This is why Martial, VI., 56 advised Charidemus to get his buttocks depilated, so that he might be taken for a patient rather than for a fellator:

“Because your thighs bristle with coarse hair, and your chest is shaggy, you think, Charidemus, to leave your words to posterity.”

“Take my word, and pluck out the hairs all over your body, and get it certified you depilate your buttocks. What for? you ask. You know they tell many tales about you; make them believe, Charidemus, that you are acting the patient.”

It was not patients only that had themselves depilated; men leading an idle, careless life followed the same practice[[26]].

“To be depilated, to have the hair dressed in tiers of ringlets, to tipple to excess in the baths,—these practices prevail in the city; still they cannot be said to be customary, for nothing of all this is exempt from blame” (Quintilian, Instit. orat., I., 6).

It is rather surprising that the same Quintilian, whose bile is stirred by curled hair, has let it pass by patiently, that women should bathe together with men:

“If it is a sure sign of adultery for a woman to bathe with men, why! it will be adultery to dine with young friends of the male sex, to have a male friend.
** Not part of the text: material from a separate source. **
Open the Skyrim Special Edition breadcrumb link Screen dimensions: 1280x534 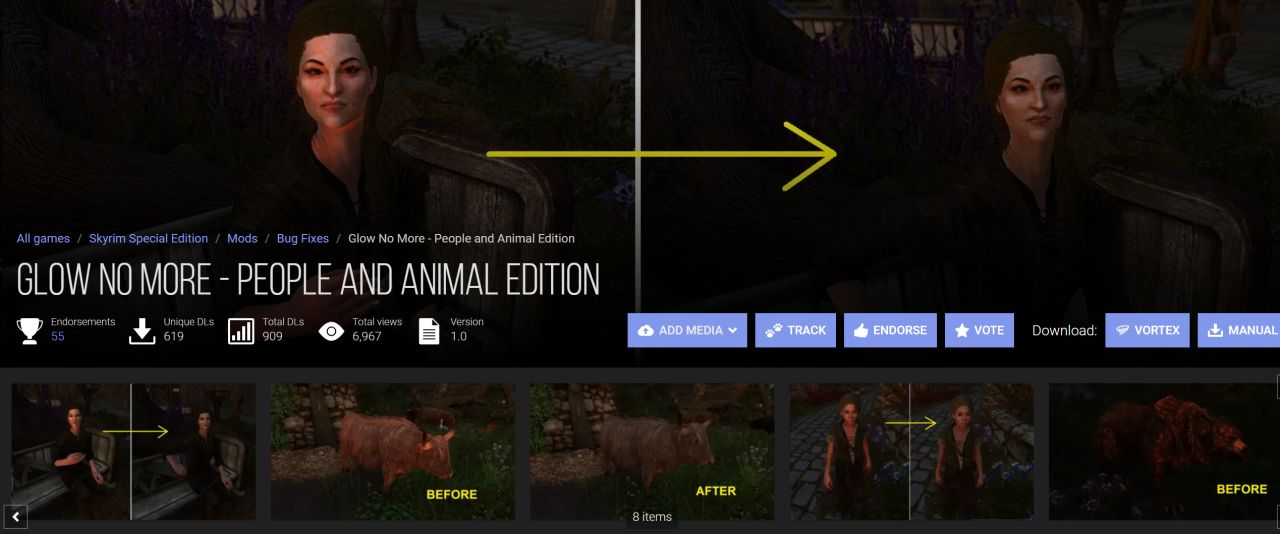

You might as reasonably say a depilated body, a languid gait, a womanish robe, are certain signs of effeminacy, of want of virility; for such will seem to many to reveal immorality of character” (Ibid., V., 9).

Martial, II., 39 has also noticed, and not once only, the habits of those men who practised feminine arts of the toilette, and looked just as if they had come out of a band-box:

“Rufus, see you that man there on the first benches ... whose oiled curls exhale the whole shop of Marcelianus, and whose polished arms shine without a hair to be seen?”